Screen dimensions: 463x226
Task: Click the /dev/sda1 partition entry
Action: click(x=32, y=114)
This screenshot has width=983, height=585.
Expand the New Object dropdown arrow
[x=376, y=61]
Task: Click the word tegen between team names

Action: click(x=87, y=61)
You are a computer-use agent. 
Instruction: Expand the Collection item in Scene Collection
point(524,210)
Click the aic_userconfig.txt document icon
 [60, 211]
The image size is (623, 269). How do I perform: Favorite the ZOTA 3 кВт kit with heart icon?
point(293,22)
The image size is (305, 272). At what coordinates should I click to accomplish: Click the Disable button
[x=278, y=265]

*-*-*

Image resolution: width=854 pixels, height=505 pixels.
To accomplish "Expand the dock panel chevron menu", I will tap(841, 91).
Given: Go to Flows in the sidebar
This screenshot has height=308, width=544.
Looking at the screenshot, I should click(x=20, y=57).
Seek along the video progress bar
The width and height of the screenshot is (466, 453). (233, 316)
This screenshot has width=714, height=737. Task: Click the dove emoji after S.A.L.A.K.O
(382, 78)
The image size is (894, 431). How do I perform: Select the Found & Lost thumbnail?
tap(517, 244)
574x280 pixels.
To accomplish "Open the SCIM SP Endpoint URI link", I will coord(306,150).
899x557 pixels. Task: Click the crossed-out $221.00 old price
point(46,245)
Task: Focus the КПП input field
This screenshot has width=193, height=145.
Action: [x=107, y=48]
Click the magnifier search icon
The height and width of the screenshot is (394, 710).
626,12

*-*-*

Problem :: Lines containing the word "will" must all be returned from the material above.

Answer space ::
To accomplish "Expand the dock panel chevron menu", I will tap(841, 91).
To accomplish "Open the SCIM SP Endpoint URI link", I will coord(306,150).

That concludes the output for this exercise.